Die richtige Dosis Selbstvertrauen für Neumarkts Grundschüler

8.10.2019, 18:53 Uhr
Die richtige Dosis Selbstvertrauen für Neumarkts Grundschüler

© Foto: Hauke Höpcke

 Grundschüler sind lieb, harmlos und haben keine Probleme. Dieses verbreitete Bild ist falsch. Es hat wohl noch nie gestimmt. Kinder haben seelische Nöte, leiden unter Gewalt, mobben Mitschüler – vielleicht noch nicht in der Form wie halbstarke Jugendliche.

"Es gibt Sechs- oder Siebenjährige, die sich selbst versorgen müssen, alleine aufstehen und pünktlich zur Schule gehen", sagt Wolfgang Biller. Er ist seit zwei Jahren Schulsozialarbeiter für die Grundschulen in Hasenheide, Holzheim, Pölling, Woffenbach und Wolfstein.
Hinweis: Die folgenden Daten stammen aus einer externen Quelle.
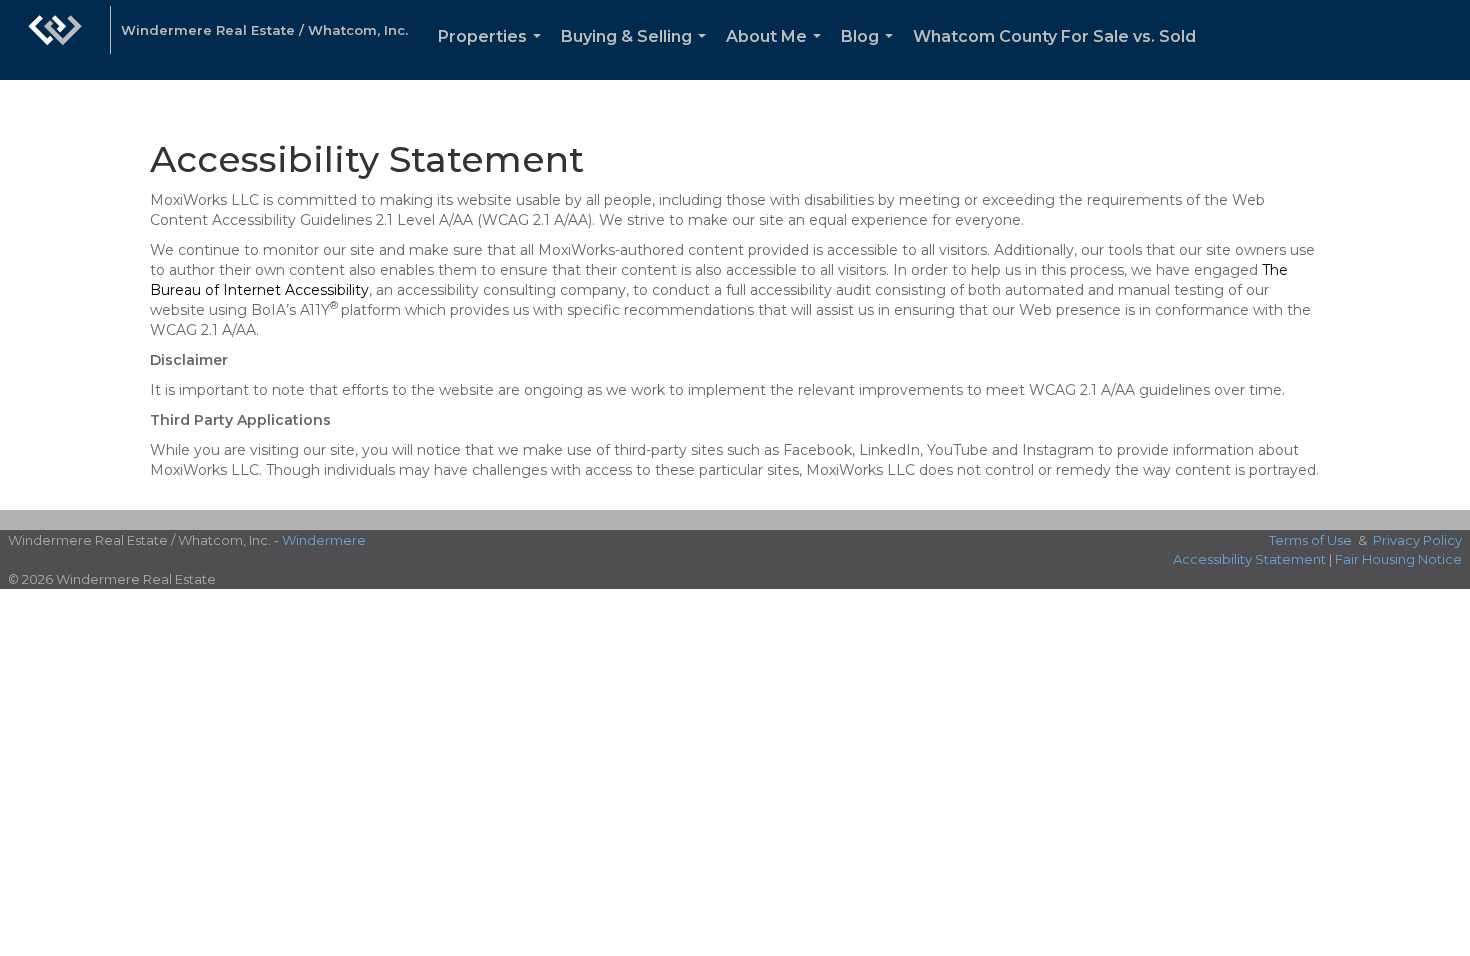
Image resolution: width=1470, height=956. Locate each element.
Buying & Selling (637, 53)
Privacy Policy (1417, 540)
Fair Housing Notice (1398, 559)
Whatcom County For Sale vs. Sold (1054, 36)
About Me (777, 53)
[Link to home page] (55, 40)
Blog (871, 53)
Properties (493, 53)
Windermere (324, 540)
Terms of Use (1310, 540)
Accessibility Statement (1249, 559)
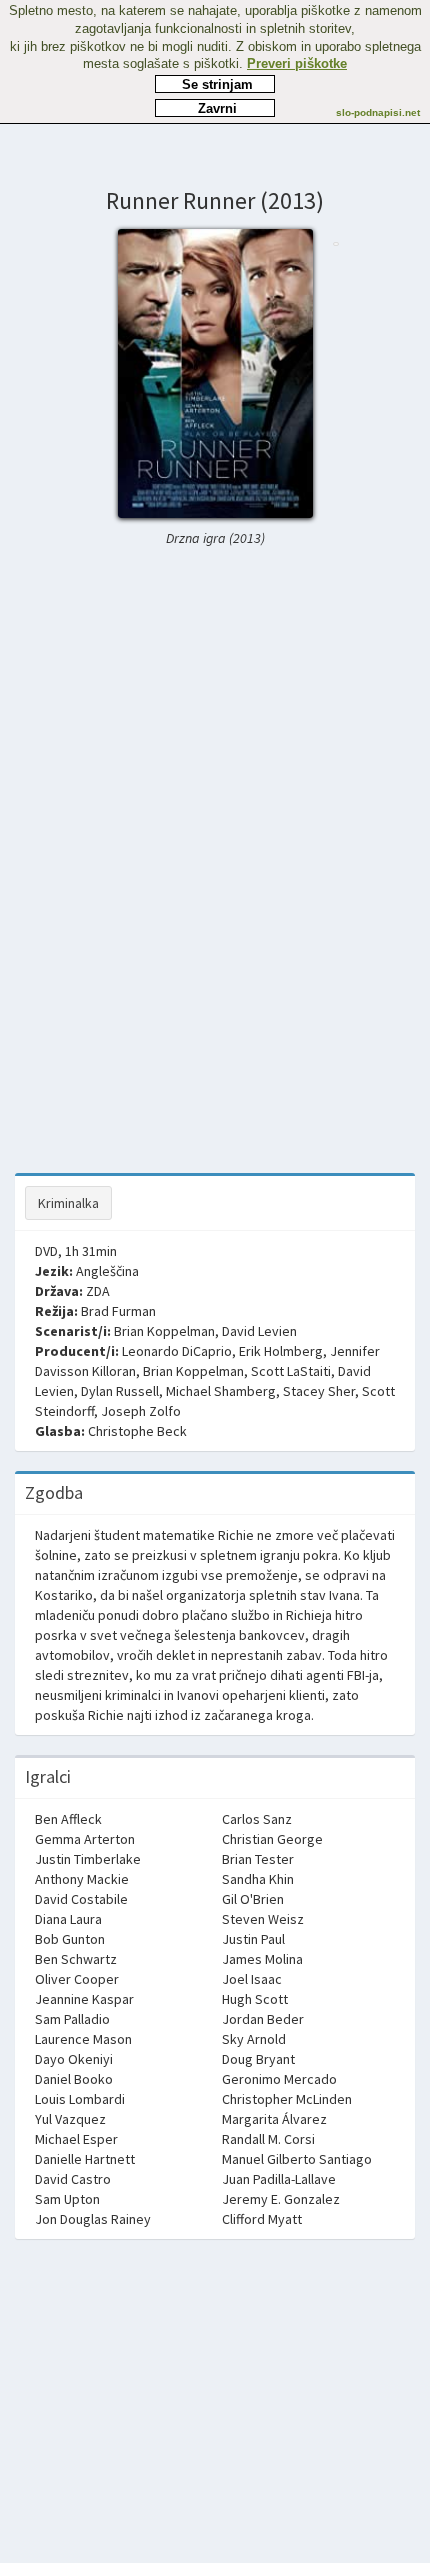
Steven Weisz (263, 1919)
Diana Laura (68, 1919)
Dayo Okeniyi (74, 2059)
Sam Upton (67, 2199)
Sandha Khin (258, 1879)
Wenn der Zweitklässler austickt, fliegt schon mal ein Stuhl

Ganz gewiss keine sogenannten Brennpunktschulen. Weshalb die Stadt seine Stelle als eine freiwillige Leistung vollständig selbst finanziert. An seinen fünf Schulen betreut Biller derzeit 85 Akutfälle. Etwa einen Zweitklässler, der nach acht Minuten Unterricht austickt. Dann fliegt schon mal ein Stuhl.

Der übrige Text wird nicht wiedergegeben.